# EXERCISE PROMPT
Repeat only the lines below from the one containing "Toggle bold formatting in description" through the one containing "You are a computer-use agent. Viewport: 1389px", inclusive, exactly as written.

____ INPUT RECORDS

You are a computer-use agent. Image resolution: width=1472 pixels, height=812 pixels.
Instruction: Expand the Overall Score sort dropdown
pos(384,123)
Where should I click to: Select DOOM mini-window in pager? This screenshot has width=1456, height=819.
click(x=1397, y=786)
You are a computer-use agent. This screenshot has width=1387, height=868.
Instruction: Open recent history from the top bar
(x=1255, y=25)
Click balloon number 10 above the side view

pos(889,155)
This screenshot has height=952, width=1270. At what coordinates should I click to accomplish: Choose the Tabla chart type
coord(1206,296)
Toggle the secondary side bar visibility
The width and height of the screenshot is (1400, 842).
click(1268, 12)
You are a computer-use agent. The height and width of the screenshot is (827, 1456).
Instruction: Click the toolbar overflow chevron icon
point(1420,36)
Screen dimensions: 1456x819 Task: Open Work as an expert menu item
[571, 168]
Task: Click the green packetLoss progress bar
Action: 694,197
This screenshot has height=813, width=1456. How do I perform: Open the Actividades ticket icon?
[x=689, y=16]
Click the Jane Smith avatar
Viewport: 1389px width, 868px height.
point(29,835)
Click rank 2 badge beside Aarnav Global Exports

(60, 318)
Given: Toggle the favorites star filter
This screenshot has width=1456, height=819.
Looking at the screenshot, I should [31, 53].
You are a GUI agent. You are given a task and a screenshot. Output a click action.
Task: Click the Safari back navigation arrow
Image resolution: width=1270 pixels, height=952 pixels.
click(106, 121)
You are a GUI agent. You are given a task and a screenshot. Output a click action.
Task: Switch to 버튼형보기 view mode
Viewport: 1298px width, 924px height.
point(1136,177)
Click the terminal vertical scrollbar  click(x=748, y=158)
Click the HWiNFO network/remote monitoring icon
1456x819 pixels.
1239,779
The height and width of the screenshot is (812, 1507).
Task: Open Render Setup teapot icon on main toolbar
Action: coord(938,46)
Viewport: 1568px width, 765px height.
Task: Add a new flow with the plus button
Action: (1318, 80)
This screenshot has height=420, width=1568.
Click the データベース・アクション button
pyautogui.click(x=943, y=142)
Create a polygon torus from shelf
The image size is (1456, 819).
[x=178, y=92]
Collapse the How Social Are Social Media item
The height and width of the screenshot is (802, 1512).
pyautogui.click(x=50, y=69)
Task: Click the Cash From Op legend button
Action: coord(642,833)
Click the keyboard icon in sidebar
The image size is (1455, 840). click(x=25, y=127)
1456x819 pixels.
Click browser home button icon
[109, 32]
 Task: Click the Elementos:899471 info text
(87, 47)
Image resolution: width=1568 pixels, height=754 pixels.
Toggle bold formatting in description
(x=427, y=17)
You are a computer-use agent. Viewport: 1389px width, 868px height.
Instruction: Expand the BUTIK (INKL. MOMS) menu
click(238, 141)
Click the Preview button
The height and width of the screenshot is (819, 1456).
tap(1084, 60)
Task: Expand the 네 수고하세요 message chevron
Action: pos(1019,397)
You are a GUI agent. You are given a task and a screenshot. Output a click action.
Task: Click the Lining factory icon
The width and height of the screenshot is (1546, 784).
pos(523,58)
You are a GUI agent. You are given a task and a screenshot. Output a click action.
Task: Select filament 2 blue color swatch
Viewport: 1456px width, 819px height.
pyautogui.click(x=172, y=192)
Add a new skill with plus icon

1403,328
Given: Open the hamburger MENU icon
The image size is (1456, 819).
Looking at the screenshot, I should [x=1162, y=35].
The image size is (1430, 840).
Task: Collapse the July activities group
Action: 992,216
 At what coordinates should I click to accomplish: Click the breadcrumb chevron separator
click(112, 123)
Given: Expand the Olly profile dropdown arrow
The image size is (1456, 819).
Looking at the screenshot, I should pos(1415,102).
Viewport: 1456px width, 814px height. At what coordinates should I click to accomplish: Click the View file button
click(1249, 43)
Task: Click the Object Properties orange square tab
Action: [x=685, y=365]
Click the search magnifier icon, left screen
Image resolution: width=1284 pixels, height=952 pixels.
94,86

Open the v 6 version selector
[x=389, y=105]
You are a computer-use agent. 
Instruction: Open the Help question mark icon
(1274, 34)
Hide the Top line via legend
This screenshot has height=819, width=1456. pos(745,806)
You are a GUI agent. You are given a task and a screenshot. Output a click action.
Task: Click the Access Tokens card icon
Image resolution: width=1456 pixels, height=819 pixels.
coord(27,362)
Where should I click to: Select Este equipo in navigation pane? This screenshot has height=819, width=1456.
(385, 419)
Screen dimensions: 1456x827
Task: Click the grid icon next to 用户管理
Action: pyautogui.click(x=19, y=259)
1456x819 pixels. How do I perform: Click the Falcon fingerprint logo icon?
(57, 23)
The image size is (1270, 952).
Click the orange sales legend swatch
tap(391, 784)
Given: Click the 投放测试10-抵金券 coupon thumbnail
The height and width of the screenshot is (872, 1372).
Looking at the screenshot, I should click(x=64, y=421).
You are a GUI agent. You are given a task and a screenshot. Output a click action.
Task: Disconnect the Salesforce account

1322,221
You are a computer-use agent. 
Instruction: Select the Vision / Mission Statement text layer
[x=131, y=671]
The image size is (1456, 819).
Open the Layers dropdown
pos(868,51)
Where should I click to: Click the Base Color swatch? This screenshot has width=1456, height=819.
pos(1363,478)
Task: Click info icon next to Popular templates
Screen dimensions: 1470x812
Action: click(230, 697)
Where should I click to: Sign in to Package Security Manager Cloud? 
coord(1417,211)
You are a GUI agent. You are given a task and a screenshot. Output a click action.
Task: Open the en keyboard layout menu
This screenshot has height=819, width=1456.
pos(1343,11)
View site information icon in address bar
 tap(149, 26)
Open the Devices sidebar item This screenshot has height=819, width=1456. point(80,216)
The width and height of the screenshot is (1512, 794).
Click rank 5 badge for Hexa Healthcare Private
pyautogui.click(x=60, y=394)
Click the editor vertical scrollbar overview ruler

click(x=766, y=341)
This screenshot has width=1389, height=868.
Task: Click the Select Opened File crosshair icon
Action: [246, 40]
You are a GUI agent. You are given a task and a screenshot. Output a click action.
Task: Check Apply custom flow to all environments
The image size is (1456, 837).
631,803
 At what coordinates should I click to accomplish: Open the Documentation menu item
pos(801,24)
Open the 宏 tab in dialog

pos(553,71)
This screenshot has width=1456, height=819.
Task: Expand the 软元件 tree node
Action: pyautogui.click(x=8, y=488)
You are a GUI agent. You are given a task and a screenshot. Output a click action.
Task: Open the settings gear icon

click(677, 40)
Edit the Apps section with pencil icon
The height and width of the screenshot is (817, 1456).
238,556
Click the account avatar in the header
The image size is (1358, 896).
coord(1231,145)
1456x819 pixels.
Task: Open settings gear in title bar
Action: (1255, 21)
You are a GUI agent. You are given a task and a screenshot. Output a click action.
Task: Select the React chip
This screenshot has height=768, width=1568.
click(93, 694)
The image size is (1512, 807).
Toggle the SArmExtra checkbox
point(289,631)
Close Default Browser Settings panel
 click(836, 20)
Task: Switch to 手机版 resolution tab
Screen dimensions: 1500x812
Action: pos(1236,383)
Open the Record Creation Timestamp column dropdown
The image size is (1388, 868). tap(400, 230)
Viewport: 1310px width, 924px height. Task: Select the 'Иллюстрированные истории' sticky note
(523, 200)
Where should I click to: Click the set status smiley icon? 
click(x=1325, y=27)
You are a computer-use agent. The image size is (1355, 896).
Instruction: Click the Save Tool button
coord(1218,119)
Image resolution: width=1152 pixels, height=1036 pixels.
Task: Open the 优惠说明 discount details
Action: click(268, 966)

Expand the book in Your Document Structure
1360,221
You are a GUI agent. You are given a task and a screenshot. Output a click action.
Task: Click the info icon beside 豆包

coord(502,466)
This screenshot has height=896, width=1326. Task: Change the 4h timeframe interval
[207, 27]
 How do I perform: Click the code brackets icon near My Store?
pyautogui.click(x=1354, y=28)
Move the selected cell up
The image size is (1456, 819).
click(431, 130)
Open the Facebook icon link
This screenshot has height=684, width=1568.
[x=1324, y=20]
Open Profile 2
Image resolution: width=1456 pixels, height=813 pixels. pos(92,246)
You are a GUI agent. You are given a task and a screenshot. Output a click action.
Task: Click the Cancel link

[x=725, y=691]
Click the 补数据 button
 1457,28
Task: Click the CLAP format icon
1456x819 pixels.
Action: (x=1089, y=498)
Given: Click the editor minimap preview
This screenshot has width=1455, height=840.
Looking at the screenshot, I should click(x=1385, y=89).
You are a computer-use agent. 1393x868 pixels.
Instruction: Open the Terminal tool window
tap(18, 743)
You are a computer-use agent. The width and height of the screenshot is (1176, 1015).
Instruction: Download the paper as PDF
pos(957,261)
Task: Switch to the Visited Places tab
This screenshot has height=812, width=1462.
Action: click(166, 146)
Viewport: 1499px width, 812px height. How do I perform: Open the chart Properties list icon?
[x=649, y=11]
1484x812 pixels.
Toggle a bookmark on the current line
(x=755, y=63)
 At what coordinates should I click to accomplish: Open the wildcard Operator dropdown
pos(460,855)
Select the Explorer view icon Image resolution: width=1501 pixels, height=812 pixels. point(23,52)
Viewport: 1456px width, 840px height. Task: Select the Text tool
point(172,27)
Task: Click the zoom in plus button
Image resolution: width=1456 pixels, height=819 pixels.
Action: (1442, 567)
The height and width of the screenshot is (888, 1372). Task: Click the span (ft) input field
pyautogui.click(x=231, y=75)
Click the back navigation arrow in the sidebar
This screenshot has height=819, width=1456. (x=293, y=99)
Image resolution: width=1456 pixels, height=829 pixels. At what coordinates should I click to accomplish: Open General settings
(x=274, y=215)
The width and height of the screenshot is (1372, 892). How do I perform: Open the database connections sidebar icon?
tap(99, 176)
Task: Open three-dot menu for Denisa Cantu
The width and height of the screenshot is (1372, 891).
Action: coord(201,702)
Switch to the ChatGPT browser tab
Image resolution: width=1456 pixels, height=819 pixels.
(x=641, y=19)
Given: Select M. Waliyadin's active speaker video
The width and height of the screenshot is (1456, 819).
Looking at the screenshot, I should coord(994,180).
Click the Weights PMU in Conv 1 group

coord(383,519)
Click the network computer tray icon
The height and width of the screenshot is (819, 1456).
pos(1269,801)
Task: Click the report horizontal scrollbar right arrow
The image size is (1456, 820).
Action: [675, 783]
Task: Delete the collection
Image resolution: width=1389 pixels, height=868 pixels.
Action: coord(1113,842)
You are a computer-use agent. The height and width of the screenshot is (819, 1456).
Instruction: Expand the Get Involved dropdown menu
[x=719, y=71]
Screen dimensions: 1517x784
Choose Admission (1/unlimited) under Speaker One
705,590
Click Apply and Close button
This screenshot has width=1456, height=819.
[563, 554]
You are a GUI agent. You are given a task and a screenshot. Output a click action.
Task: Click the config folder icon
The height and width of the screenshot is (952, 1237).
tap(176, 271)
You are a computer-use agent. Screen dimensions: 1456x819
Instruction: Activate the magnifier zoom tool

________

# PROBLEM SOLUTION
Toggle bold formatting in description
(x=427, y=17)
You are a computer-use agent. Viewport: 1389px width, 868px height.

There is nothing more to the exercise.